Id. § 4A1.2, comment. (n. 11) (emphasis added). The language of application note 11 persuades us that action taken by the sentencing court at a probation revocation hearing does not change the underlying sentences' separate and independent nature. The Sentencing Commission simply could not have intended to impose the onerous administrative burden of separate probation revocation and resentencing hearings as the quid pro quo for preserving the status of the defendant's prior original sentences as separate sentences for purposes of calculating the defendant's criminal history score under Guidelines section 4A1.2. Cf. United States v. Dorsey, 888 F.2d 79, 81 (11th Cir.), cert. denied, ___ U.S. ___, 110 S.Ct. 756, 107 L.Ed.2d 772 (1989) (efficient judicial administration procedure provided by Fed.R.Crim.P. 20(a) should not be sacrificed by a literal interpretation of the career offender provision). We hold that requiring separate proceedings to revoke probation and resentence the defendant for each offense is not necessary to preserve the status of his prior convictions as "unrelated cases." Thus, the district court properly counted the sentences for Jones' two prior convictions separately under Guidelines sections 4A1.2(a)(2) and 4B1.2(3).

III.

Jones' counsel also raises a statutory construction issue concerning the career offender provision of the Sentencing Reform Act, which states:

The Commission shall assure that the guidelines specify a sentence to a term of imprisonment at or near the maximum term authorized for categories of defendants in which the defendant is eighteen years old or older and — (1) has been convicted of a felony that is — (A) a crime of violence; or (B) an offense [involving controlled substances]; and (2) has previously been convicted of two or more felonies, each of which is — (A) a crime of violence; or (B) an offense [involving controlled substances].

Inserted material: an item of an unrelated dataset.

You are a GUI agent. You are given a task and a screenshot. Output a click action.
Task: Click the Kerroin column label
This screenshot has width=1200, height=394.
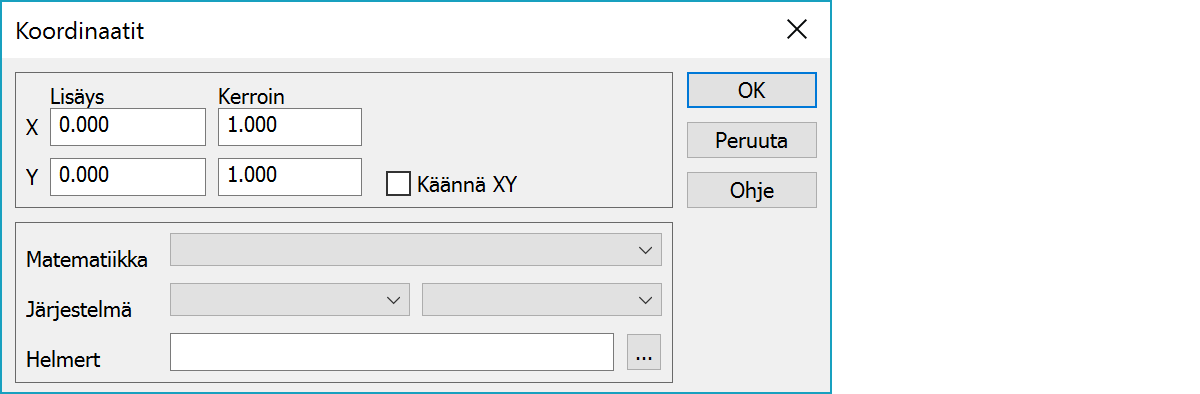pos(251,96)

28 U.S.C. § 994(h) (emphasis added).

Jones argues that section 994(h)(2)'s "each of which" language requires that the two prior felony convictions must be in the same category, i.e., either two crime of violence convictions or two controlled substance convictions. Jones contends that he cannot be a career criminal offender under section 994(h) because he has only one prior conviction for assault and one conviction for sale of a controlled substance.

Guidelines section 4B1.2(3), which defines "two prior felony convictions" for purposes of section 4B1.1, directly addresses this argument, stating that the requisite two prior felony convictions can be for "one felony conviction of a crime of violence and one felony conviction of a controlled substance offense." U.S.S.G. § 4B1.2(3)(A). Jones contends, in essence, that the United States Sentencing Commission exceeded the scope of its statutory authority under 28 U.S.C. section 994(h) when it included as career offenders under Guidelines section 4B1.1 defendants with one prior crime of violence felony conviction and one prior controlled substance felony conviction.

Jones' argument ignores the plain language of 28 U.S.C. section 994(h). See United States v. Newsome, 898 F.2d 119, 121-122 (10th Cir.1990). We find that section 994(h)(2)'s singular "each of which is" construction rebuts Jones' argument. In order to read section 994(h)(2) as requiring that the two prior felonies must belong to the same (A) or (B) category, a plural "both of which are" construction would be necessary. Similarly, if the section 994(h)(2)(A) and (B) categories were meant to refer to a set of two prior felonies, the "crime" and the "offense" would be cast in the plural, not in the singular. Finally, we note that three other circuits have upheld a sentence based on the career offender provision imposed on a defendant in Jones' situation. See United States v. Thompson, 891 F.2d 507 (4th Cir.1989); United States v. Cruz, 882 F.2d 922 (5th Cir.1989); United States v. Davis, 881 F.2d 973 (11th Cir.), cert. denied, ___ U.S. ___, 110 S.Ct. 735, 107 L.Ed.2d 753 (1989). We hold that the district court did not err when it applied the career offender provision in sentencing the defendant.

The judgment of the district court is AFFIRMED.

FootNotes


* The Honorable Earl E. O'Connor, Chief Judge, United States District Court for the District of Kansas, sitting by designation.